他の実施形態において、パッケージング細胞において、所望の組み換えレトロウィルスの産生に必要な２つ以上の要素（例えばウィルス遺伝子、目的の遺伝子、ＦＭ、親和性分子、Ｉｇα、Ｉｇβ）を含む１つ又は複数の多シストロン性発現ベクターを用いる。多シストロン性ベクターの使用により、要求されるベクターの総数が減少し、これにより複数のベクターからの発現の調節に伴い起こりうる困難性が避けられる。多シストロン性ベクターにおいて、発現される様々な要素は、１つ又は複数のプロモーター（及び必要であれば他の発現制御要素）と機能可能に結び付く。例えば、一実施形態では、多シストロン性発現ベクターを使用して、抗体の親和性分子と関連の成分とを発現する。ベクターは、抗体の重鎖と、軽鎖と、Ｉｇαと、Ｉｇβとをコードするポリヌクレオチドを含むことが好ましい。他の実施形態では、目的の遺伝子と、レポーター遺伝子と、ウィルス要素とを含む多シストロン性ベクターが使用される。このようなベクターは、例えばＦＭ及び親和性分子の両方をコードする多シストロン性ベクターと共に、同時にトランスフェクトすることができる。

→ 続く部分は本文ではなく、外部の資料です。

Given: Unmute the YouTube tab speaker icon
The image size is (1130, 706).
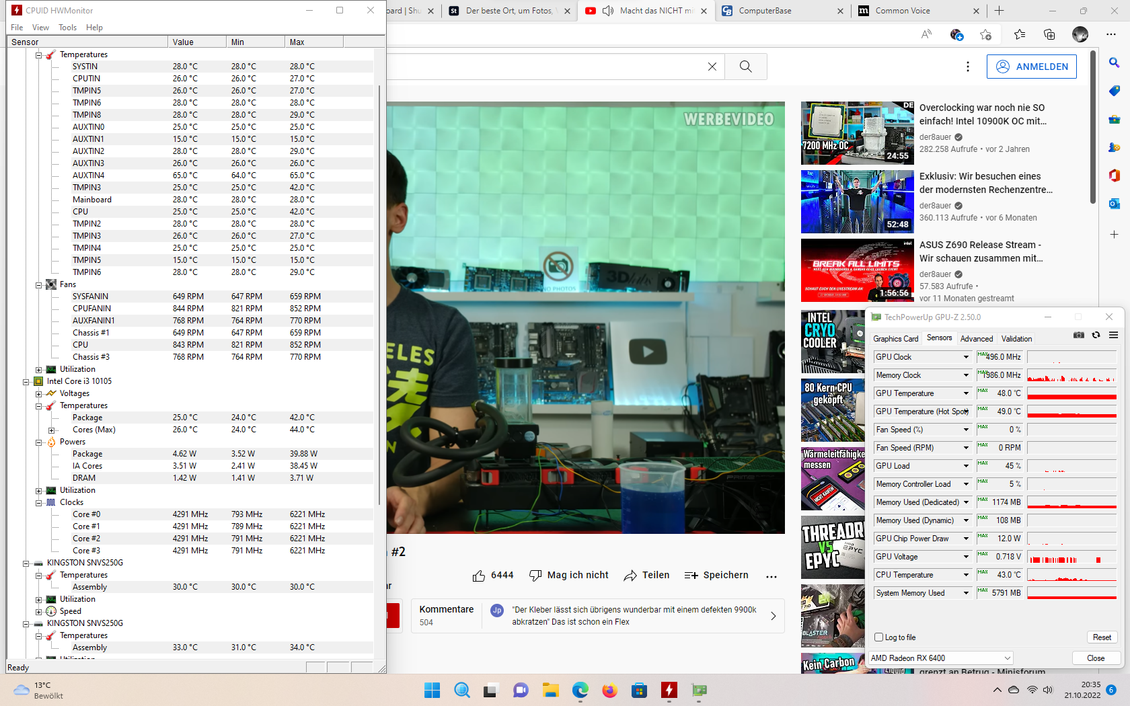Looking at the screenshot, I should 607,11.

多シストロン性発現ベクターで発現される各成分は、ＩＲＥＳ要素又はウィルスの２Ａ要素によって分けることができ、同じプロモーターからの様々なタンパク質の別々の発現を可能にする。ＩＲＥＳ要素及び２Ａ要素は当該技術分野で既知である（米国特許第４，９３７，１９０号; de Felipe et al. Traffic 5:616-626 (2004)）。一実施形態では、口蹄疫ウィルス（ＦＭＤＶ）、ウマのＡ型鼻炎ウィルス（ＥＲＡＶ）、及びｔｈｏｓｅａ
ａｓｉｇｎａウィルス（ＴａＶ）（Szymczak et al. (2004) Nat. Biotechnol. 22, 589-594）由来の２Ａ様配列と連結されたフリン開裂部位配列（ＲＡＫＲ）をコードするオリゴヌクレオチド（Fang et al. Nat. Biotech 23, 584-590 (2005)）を使用して、多シストロン性ベクターの遺伝子要素を分ける。所望の組み換えレトロウィルスを合成するのに使用される特定の多シストロン性ベクターの有効性は、標準的なプロトコルを使用して、それぞれの遺伝子の発現を検出することによって容易に試験することができる。

当該技術分野で既知の任意の好適な遺伝子操作技術を使用して、ベクターの創出を達成することができ、この技法には、これらに限定されないが、例えばSambrook et al.「Molecular Cloning: A Laboratory Manual」 Cold Spring Harbor Laboratory Press, N. Y.
(1989))、Coffin et al.「Retroviruses」 Cold Spring Harbor Laboratory Press, N. Y. (1997))、及び「RNA Viruses: A Practical Approach」（Alan J. Cann, Ed., Oxford
University Press, (2000)）に記載されるような、制限エンドヌクレアーゼ消化、ライゲーション、形質転換、プラスミド精製及びＤＮＡシークエンシングの標準的な技法が含まれる。

ベクターは、任意の既知の生物のゲノム由来の配列を組み込むことができる。それらの配列を、それらの天然の状態、又は任意の方法による改変状態で組み込むことができる。例えば、それらの配列は挿入、欠失又は置換を含み得る。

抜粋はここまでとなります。